On the artificial intelligence side, watching Google's Gemini and Anthropic's Claude play Pokémon revealed something unintentionally profound about AI behavior. When Gemini got close to "fainting" all its Pokémon - which means game over - it started "panicking." Its reasoning became erratic, and Google researchers noted this correlated with actual degradation in capability. Meanwhile Claude took the nihilist route and intentionally let itself die, miscalculating which Pokémon Center it would respawn at. Two different approaches to mortality encoded in training data.
Finally, Kohler released a $599 toilet camera called the Dekoda that photographs your excrement to assess gut health. The punchline isn't just that this exists. It's that the company promised end-to-end encryption while actually using TLS encryption - meaning Kohler can absolutely see your bathroom photos. Security researcher Simon Fondrie-Teit caught them in their own privacy policy language.

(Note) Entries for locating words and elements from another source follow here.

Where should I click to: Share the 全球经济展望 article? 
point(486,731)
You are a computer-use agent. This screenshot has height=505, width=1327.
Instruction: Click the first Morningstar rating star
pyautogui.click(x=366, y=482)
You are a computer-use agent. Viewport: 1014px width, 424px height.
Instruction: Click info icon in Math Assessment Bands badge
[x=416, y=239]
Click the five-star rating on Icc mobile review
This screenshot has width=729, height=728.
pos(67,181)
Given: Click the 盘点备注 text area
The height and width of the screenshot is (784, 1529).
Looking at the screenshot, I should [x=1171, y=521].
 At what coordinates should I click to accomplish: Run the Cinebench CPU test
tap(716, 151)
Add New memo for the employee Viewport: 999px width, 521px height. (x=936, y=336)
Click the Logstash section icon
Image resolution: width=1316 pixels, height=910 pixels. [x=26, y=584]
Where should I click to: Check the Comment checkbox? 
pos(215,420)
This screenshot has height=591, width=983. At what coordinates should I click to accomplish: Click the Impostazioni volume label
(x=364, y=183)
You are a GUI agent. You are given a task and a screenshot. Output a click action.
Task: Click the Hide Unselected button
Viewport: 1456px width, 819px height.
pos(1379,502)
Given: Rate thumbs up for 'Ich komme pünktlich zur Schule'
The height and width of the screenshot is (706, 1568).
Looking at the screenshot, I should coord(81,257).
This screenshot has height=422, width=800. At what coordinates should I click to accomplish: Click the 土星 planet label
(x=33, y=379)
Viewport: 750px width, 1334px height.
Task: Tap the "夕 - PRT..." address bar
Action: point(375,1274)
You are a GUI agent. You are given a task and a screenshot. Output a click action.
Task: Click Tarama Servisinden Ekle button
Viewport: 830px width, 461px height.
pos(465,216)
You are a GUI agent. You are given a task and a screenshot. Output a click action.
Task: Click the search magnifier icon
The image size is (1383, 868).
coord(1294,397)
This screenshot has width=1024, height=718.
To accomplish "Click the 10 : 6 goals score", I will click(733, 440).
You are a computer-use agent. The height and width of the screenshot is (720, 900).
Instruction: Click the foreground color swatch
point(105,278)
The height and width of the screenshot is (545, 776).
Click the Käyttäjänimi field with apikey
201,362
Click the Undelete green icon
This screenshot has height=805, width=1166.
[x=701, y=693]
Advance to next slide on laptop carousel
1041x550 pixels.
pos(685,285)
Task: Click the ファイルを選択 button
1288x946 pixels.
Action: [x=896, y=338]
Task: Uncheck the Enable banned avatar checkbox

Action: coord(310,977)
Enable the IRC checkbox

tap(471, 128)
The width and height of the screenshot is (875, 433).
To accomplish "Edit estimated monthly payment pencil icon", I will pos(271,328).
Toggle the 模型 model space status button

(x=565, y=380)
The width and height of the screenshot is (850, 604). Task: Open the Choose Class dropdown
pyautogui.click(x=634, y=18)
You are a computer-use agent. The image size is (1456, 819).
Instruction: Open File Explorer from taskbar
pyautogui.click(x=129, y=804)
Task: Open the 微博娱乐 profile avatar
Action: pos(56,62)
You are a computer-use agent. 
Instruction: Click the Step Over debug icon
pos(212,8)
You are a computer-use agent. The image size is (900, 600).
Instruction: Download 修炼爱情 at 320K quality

What binds these stories together isn't just that they're ridiculous - it's that they reveal something genuine about how tech actually functions beneath the innovation theater. A lawyer can't use his own name online. An engineer can beat a system that's supposedly powered by advanced screening. A CEO gets criticized for knowing nothing about olive oil. Billionaires wage talent wars with soup. The smartest AI models we've built panic when faced with game over. And companies still can't figure out how to say "encryption" honestly. These aren't distractions from the real story of tech in 2025. They are the real story.